The Financial Times has rated EMBA-Global — the partnership between Columbia Business School and London Business School — first in the world in its 2008 rankings of executive MBA programs published on October 27.
The ranking recognizes both schools’ efforts to create a leading program that is truly global. “Business and the management of people and organizations is becoming increasingly complex in today’s fast-moving, interdependent world,” said Lyn Hoffman, associate dean at London Business School, in an interview with Public Offering
. “EMBA-Global has sought to do that, and we are delighted that our alumni are having such success in their own global careers.”
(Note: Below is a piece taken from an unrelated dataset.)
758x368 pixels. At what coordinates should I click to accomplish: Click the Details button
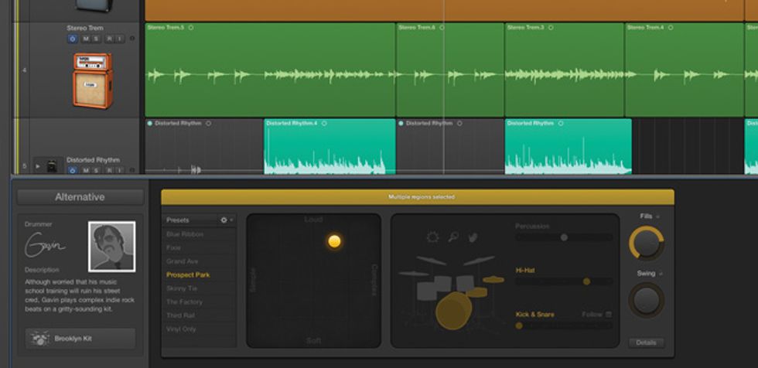tap(645, 342)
The rankings are the first to be released by the Financial Times since EMBA-Global announced its upcoming expansion into Asia. In May 2009, EMBA-Global Asia will welcome its inaugural class at the HKU Business School.
Ethan Hanabury, associate dean of executive MBA programs, told Public Offering that he believes that the top ranking reflects the anticipation surrounding the program’s expansion, citing the benefits of a program that offers classes in three of the world’s major financial hubs. “EMBA-Global Asia students will have an unmatched opportunity to study global business in every respect,” Hanabury said, “through professors from each of the three institutions and their fellow students, who are accomplished executives from around the world.”
Columbia’s EMBA-NY program finished 10th overall in the rankings and No. 2 among U.S.-only programs; the Berkeley-Columbia Executive MBA was ranked 16th overall and No. 3 among U.S.-only programs. The 2008 EMBA rankings were based on data
from surveyed graduates from the class of 2005.
Despite current global economic conditions, Hanabury believes that EMBA-Global students are positioned to succeed. “We are finding that for current [EMBA] students, it is a great time to be in business school,” he said. “They can bring insights right back into the workplace. Companies want perspective about the changing economic landscape and to learn about current research.”